Having pronounced this terrible word "Go!" Alexander went back to the city. The king's speech had rooted his audience to the spot. Appalled, the Macedonians did not know what to do. Should they leave or stay? To whom should they ask advice?

Two days passed, Alexander had still not reappeared. On the third day, the tension had reached an absolutely unbearable level. The king called the Persians. He informed them of his decision; he bestowed some of them with the honorific title of "King's parent". Then he distributed the Asian troops in squadrons and phalanxes. He created a Persian escort, an infantry phalanx of loyal Persians, a hypaspist Persian cohort with silver shields, hipparchy of loyal Persians from the cavalry, and a royal escort of Persian riders. He removed the Macedonian sentries from the castle entrances and replaced them with Persian sentries. He assigned the Persian ephebes to his personal service. Then he sent the Macedonians the order to leave the camp and to go wherever they wished.

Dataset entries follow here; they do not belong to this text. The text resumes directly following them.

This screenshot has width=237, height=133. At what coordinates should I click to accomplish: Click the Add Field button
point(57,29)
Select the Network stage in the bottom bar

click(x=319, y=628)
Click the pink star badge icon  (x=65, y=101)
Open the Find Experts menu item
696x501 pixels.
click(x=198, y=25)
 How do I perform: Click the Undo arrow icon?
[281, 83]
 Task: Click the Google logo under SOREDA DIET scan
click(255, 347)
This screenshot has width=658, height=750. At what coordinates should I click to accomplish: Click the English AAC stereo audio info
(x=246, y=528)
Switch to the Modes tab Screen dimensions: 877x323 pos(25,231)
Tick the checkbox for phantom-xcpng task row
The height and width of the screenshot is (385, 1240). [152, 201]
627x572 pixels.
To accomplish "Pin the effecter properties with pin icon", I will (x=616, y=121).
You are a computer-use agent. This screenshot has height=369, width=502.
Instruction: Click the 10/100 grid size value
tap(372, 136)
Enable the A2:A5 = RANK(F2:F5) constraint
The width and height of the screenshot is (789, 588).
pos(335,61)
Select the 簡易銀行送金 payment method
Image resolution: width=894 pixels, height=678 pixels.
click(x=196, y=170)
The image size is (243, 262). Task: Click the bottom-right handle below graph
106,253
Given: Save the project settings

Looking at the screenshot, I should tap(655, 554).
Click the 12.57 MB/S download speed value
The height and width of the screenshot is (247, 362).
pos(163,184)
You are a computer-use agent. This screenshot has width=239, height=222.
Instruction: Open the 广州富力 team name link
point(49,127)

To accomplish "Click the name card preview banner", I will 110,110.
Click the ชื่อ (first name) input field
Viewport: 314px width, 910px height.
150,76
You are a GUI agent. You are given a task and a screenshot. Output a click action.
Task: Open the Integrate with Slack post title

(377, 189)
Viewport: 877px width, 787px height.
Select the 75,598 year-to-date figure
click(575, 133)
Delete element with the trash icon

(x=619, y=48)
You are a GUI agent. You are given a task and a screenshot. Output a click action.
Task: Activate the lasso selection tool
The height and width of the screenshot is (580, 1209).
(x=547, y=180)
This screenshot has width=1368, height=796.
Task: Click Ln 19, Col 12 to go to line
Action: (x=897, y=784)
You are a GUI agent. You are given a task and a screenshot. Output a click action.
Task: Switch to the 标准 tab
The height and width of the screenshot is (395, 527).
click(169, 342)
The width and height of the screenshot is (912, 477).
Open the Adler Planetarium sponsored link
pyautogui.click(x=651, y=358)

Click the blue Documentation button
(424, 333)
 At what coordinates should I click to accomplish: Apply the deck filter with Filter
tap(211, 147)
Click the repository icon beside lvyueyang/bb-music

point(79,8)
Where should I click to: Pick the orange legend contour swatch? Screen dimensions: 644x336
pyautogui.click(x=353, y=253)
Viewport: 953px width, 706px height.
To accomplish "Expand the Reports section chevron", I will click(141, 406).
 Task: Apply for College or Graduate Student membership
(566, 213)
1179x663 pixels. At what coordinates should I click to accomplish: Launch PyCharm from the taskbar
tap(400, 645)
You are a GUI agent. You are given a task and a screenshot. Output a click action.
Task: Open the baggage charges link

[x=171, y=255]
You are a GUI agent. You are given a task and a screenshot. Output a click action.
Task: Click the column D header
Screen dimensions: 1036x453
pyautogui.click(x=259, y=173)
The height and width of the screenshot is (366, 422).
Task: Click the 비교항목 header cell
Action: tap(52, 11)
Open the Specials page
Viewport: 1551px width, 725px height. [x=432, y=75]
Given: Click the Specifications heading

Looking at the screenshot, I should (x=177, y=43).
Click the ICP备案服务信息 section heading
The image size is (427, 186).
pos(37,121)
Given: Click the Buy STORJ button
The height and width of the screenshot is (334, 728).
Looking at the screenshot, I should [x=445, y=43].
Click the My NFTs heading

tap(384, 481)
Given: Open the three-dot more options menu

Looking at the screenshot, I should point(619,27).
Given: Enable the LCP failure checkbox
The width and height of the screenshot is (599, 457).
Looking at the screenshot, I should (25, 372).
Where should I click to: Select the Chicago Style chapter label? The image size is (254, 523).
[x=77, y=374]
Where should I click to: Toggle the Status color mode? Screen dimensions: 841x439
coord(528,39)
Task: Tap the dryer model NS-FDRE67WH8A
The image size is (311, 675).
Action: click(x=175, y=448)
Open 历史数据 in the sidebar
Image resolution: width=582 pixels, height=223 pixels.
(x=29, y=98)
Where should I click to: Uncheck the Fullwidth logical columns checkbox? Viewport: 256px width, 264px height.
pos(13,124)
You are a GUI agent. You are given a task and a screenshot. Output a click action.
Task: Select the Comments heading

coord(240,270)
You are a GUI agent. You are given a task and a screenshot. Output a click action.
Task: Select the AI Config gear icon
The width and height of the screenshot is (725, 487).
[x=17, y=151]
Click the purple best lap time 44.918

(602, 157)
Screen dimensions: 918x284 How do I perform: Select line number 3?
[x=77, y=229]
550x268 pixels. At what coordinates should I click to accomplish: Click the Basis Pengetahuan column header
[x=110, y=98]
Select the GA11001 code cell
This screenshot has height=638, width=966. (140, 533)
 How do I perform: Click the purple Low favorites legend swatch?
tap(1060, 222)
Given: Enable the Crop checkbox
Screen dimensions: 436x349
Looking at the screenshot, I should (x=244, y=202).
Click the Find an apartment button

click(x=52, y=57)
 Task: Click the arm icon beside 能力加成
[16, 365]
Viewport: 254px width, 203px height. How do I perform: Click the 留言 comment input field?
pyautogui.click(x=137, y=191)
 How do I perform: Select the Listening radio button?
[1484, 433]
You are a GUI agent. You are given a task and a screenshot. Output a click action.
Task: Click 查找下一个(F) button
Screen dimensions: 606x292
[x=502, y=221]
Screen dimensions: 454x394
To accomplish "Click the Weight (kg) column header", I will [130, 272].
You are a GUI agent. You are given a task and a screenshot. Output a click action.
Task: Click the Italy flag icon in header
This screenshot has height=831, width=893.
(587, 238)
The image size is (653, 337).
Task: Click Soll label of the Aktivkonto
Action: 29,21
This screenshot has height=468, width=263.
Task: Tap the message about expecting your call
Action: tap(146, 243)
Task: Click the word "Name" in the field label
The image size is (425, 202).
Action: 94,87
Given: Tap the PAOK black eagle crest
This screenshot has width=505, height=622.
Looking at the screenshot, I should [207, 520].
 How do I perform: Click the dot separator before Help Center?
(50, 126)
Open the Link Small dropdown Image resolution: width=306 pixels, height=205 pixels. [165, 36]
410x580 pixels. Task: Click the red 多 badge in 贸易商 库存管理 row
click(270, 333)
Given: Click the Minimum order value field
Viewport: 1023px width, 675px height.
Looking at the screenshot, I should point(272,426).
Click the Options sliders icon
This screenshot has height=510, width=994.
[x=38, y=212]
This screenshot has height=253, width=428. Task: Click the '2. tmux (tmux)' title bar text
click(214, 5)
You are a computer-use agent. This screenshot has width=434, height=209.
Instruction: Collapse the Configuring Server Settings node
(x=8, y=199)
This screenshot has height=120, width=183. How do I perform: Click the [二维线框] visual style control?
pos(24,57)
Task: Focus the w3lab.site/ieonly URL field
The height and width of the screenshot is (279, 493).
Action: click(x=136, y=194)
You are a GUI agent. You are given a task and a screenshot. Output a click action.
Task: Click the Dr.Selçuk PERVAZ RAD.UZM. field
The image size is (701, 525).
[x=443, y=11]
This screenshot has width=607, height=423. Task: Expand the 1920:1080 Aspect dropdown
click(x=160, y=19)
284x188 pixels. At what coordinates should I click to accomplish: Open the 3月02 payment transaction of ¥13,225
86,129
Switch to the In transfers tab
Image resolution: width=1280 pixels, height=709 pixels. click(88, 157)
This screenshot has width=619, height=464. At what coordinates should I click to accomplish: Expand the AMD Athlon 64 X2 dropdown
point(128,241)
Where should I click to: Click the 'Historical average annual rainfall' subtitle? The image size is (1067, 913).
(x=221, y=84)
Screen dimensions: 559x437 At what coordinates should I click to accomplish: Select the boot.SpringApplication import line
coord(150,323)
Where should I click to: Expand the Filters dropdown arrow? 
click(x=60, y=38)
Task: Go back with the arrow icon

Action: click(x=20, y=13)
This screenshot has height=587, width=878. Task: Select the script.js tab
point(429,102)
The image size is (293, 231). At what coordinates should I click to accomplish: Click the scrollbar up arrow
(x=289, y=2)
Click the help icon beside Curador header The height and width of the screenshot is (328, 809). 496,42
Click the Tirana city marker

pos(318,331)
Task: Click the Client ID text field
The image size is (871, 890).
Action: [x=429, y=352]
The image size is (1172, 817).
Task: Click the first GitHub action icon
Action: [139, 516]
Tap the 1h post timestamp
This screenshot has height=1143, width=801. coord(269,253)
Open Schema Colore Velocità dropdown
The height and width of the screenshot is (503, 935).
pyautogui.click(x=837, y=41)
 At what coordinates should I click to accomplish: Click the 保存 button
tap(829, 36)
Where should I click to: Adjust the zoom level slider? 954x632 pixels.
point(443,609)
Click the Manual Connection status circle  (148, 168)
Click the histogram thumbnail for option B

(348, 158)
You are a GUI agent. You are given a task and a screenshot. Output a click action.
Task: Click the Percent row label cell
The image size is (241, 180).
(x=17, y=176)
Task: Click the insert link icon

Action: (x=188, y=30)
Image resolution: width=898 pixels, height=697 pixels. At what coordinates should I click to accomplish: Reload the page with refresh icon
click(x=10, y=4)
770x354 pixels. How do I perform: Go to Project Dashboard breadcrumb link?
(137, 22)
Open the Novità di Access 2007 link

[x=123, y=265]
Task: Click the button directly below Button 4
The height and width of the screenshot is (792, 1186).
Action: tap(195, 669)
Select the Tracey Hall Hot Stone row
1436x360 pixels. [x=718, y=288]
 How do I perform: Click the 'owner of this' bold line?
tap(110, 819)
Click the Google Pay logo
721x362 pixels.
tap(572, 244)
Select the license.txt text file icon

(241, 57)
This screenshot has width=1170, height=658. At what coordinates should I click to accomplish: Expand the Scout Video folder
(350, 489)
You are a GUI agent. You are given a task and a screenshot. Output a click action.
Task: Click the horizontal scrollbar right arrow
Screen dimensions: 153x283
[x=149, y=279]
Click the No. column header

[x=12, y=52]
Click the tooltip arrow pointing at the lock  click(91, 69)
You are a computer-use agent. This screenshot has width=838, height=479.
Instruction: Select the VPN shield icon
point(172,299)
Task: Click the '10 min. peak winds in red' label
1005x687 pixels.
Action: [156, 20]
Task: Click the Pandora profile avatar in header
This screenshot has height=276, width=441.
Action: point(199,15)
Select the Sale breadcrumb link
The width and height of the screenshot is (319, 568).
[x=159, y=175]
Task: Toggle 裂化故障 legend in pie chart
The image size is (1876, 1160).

At last on the third day he came out, and when he saw them reduced to such a forlorn1 and pitiful state, he himself wept for a while. He reproached them gently for their behaviour and finally spoke to them kindly: afterwards he dismissed those who were no longer fit for service and gave them generous gratuities.2 Besides this he sent instructions to Antipater that at all public contests and in the theatres these men should occupy the best seats and wear garlands on their heads. He also gave orders that the orphaned children of those who had died in his service should continue to receive their fathers' pay.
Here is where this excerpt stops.